Happy Tuesday everyone! I hope your week is going great. Otherwise, I hope that it will start looking up in the coming days. It is my fervent hope that it will usher in positive energy, blessings, healing, and forgiveness for everyone. I hope and pray that 2022 will not only be a good year but a great one. As it is Tuesday, it is also time for a Top 5 Tuesday update. Top 5 Tuesday was originally created by Shanah @ the Bionic Bookworm but is now currently being hosted by Meeghan @ Meeghan Reads.

his week’s topic: Books That Remind You of a Season

Winter, spring, summer, or falls, as the song goes. Here are books that remind me of the different seasons. The Philippines, being a tropical country has only two seasons: summer and rainy season. But for discourse, I will be using the four seasons. Here goes!


Spring

I have never experienced spring although I have long wanted to experience it. Witnessing Japan’s cherry blossoms is on top of my traveling priorities should they start accepting tourists. Personally, the image of spring is of flowers, blossoming into beauty. It reminds me of rising up after a long and cold winter.

Two books that remind me of spring are Betty Smith’s A Tree Grows in Brooklyn and Jane Austen’s Pride and Prejudice. The former is the coming age story of a girl born into poverty but not letting it dampen her spirit. The latter is about a young woman’s rite of passage into womanhood. Both are the coming-of-age stories of two young women who flourished despite the odds and took control of their own destinies.

Summer

Ah. Summer. My favorite season. That was until I got to witness the beauty of autumn back in 2017. When I was younger, I loved summer because it meant school break. As I grow older, I started to realize that it was more than that. It was a season about learning one’s self and the world as a whole. It is for this reason that, despite the book’s dark subjects, Harper Lee’s Pulitzer Prize-winning masterpiece To Kill a Mockingbird reminds me of summer.

This is the same case for Benjamin Alire Sáenz’s Aristotle and Dante Discover the Secrets of the Universe.
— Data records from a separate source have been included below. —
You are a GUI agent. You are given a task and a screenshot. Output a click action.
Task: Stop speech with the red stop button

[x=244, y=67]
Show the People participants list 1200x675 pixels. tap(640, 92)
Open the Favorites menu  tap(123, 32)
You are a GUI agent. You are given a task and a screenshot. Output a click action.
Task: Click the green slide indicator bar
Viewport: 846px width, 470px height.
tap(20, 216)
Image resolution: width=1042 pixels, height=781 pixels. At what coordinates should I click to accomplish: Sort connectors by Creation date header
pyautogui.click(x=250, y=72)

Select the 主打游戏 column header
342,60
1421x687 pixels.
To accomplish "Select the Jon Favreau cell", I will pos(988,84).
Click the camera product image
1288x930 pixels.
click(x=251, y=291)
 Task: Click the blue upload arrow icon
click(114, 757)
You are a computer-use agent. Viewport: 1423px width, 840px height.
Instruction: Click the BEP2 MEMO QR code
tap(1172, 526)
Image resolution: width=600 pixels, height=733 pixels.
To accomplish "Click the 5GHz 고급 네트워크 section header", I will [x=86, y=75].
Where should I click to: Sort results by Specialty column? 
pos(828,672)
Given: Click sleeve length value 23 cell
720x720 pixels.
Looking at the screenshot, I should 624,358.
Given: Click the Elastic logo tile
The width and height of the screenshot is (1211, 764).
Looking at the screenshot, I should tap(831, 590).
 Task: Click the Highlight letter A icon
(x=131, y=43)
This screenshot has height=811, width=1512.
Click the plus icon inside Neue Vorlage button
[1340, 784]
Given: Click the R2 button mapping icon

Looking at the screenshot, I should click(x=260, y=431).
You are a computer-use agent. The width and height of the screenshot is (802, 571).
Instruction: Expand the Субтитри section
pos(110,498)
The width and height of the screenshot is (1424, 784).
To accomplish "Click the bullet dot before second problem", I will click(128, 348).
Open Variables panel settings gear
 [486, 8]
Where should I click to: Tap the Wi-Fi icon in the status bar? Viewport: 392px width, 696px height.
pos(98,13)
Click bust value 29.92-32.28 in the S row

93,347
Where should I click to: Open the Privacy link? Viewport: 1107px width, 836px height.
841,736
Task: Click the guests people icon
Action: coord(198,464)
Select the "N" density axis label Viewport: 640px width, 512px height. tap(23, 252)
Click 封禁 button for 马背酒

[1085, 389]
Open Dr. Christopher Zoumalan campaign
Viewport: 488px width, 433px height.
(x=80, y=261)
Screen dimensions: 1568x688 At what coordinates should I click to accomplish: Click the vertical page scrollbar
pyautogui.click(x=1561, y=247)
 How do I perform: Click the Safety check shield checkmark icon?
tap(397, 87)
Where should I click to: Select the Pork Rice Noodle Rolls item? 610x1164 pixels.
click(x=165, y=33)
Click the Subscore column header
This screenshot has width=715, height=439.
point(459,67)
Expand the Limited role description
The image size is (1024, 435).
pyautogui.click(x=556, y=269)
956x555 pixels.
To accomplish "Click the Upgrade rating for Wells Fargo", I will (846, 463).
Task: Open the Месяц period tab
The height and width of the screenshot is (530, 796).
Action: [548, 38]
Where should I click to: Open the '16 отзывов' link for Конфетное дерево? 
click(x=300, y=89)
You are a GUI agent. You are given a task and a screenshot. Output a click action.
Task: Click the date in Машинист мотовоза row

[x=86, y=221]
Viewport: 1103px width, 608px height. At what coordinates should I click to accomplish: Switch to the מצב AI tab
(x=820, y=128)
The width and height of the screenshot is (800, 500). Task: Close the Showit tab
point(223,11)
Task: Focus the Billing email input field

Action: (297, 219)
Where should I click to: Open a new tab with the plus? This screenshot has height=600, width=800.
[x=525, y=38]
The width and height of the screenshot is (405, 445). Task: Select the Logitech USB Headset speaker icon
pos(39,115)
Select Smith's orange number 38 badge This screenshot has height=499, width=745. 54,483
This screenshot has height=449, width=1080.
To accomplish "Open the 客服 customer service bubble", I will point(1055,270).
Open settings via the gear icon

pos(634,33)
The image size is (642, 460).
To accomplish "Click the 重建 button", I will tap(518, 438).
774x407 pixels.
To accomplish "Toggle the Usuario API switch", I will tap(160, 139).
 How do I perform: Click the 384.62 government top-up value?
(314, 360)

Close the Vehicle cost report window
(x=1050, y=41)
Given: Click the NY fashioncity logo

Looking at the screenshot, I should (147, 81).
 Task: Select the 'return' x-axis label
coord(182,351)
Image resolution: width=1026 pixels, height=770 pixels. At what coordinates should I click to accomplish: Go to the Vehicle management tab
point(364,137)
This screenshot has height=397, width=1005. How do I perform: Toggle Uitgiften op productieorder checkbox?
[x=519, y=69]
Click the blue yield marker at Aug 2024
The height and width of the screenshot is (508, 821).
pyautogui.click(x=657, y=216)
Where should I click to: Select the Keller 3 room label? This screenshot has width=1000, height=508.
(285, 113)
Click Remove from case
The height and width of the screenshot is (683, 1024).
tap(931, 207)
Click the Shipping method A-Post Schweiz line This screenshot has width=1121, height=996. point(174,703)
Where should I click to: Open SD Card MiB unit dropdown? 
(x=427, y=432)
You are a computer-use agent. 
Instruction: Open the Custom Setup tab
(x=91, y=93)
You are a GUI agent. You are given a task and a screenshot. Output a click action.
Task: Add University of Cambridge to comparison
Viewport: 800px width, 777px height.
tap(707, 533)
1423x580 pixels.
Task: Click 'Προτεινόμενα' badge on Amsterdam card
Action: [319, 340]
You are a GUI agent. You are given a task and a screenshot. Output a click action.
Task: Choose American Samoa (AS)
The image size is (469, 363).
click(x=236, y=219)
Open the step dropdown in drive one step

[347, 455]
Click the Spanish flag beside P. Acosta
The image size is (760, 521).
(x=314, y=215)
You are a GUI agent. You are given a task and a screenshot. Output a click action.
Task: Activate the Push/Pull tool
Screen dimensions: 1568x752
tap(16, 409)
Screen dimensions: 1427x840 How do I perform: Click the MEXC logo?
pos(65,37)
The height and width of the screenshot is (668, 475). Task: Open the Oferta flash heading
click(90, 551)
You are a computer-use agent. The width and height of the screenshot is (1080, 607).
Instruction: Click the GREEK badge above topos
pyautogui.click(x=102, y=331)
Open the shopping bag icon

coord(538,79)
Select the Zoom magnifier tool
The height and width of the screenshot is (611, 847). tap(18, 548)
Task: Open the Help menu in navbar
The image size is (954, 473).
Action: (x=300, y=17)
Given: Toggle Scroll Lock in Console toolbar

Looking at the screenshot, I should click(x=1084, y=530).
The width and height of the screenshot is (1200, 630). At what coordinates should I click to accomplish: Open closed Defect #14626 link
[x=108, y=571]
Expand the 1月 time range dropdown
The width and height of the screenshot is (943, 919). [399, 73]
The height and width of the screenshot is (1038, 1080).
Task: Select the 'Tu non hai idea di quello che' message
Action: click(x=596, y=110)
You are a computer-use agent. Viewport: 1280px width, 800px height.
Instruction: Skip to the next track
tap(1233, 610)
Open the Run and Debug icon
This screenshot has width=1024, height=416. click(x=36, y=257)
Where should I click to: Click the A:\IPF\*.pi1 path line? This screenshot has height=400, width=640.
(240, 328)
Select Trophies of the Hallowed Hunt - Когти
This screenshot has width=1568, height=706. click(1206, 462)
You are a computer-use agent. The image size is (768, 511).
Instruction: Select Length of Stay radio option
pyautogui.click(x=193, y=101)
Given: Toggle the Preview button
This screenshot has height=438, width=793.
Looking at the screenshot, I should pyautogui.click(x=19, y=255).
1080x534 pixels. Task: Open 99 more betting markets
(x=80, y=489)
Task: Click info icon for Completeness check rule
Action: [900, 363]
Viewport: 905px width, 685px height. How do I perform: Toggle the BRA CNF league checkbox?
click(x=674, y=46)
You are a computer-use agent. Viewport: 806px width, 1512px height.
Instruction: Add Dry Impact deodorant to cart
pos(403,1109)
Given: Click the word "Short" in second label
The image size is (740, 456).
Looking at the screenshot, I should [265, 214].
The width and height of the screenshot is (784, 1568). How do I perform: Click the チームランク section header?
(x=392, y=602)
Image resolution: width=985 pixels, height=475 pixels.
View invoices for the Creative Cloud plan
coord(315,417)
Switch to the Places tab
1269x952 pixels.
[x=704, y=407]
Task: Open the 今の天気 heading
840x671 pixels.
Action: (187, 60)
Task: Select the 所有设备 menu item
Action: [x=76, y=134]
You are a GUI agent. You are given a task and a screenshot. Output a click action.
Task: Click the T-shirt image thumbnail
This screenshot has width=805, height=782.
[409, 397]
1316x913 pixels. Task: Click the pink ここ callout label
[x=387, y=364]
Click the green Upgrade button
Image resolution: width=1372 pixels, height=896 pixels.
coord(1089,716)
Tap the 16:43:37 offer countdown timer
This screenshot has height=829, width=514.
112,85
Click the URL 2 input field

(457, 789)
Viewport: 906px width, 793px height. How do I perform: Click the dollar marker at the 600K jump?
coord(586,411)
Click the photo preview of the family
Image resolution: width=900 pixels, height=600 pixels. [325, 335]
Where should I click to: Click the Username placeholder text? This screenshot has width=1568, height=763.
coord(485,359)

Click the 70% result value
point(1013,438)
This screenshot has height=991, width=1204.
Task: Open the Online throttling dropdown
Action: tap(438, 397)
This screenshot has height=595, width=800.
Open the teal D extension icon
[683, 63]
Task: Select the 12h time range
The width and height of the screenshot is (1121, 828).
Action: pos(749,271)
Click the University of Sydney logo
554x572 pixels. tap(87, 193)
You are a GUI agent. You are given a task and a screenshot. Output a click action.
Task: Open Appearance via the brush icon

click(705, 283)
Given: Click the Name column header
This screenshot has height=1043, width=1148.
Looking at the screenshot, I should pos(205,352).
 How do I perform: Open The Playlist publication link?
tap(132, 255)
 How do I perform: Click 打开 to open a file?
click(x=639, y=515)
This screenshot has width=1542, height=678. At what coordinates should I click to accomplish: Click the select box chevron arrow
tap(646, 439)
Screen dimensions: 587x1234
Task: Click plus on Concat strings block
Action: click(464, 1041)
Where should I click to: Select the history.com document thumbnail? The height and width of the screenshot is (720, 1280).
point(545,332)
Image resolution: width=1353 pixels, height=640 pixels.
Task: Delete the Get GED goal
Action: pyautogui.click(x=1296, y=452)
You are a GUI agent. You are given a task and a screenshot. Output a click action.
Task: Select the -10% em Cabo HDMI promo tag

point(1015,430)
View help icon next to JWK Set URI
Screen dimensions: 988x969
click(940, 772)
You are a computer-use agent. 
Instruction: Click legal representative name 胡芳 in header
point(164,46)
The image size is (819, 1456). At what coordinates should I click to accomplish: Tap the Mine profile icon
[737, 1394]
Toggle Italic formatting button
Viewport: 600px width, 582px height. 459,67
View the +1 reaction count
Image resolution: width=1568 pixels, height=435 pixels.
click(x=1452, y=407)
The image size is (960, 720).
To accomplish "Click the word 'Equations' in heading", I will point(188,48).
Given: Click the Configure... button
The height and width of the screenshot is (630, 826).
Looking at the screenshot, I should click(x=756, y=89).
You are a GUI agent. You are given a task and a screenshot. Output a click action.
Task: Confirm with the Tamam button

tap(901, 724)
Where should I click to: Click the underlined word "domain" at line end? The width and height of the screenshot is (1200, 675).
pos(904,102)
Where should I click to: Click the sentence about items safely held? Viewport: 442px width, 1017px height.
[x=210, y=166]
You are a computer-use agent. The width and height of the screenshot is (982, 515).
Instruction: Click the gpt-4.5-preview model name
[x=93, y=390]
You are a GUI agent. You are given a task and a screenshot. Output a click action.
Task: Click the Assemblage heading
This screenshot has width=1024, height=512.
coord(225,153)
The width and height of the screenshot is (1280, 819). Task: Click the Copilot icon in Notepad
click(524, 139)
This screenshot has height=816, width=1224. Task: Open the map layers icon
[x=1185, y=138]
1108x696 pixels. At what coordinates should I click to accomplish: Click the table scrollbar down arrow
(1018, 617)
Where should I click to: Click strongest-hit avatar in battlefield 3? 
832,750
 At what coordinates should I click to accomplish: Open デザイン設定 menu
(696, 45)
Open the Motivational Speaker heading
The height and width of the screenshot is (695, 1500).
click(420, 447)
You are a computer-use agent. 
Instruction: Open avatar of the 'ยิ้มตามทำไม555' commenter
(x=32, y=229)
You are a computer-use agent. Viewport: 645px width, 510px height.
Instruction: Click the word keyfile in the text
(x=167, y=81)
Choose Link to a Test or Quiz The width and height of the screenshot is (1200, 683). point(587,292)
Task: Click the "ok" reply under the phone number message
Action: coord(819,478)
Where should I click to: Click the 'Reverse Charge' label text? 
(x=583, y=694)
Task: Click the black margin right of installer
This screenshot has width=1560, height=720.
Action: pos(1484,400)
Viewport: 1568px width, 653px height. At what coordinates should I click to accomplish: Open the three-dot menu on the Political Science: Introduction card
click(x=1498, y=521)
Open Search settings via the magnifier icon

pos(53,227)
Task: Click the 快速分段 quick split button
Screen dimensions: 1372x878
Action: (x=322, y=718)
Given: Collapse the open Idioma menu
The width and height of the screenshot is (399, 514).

More importantly, it was about exploring one’s identity and finding love during the summer. It also fits this month’s celebration of LGBTQ+ heritage. Summer is also synonymous with the sun, the beach, the sea, and the sand. Charmaine Wilkerson’s debut novel, Black Cake, has them in spades. The smell of food also permeated the book’s atmosphere.

Autumn/Fall

Autumn is my new favorite season after I got to experience and witness it during my 2017 adventures in South Korea. I was in awe of the visual feast. My friends and I were lucky enough to witness its peak; a week earlier the trees would still be green and a week later the leaves would have already fallen from the trees.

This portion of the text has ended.